■ **EXERCISE DETAILS**:
Both the line below containing "Click the bold" and the line containing "The height and", along with every line between them, should be repeated exactly; no other line belongs in the answer.

+++ WORKING DATA

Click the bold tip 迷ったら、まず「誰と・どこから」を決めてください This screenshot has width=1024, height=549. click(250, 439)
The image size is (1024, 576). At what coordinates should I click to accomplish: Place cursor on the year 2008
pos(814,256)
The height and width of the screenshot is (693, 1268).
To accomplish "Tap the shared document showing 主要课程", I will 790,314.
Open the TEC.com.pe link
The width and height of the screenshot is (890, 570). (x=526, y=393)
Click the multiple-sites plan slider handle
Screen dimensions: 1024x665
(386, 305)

++++++
+++ WORKING DATA

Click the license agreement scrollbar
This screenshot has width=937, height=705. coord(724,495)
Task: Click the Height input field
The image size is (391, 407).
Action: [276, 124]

++++++

■ **ANSWER SPACE**:
Click the bold tip 迷ったら、まず「誰と・どこから」を決めてください This screenshot has width=1024, height=549. click(250, 439)
The image size is (1024, 576). At what coordinates should I click to accomplish: Place cursor on the year 2008
pos(814,256)
The height and width of the screenshot is (693, 1268).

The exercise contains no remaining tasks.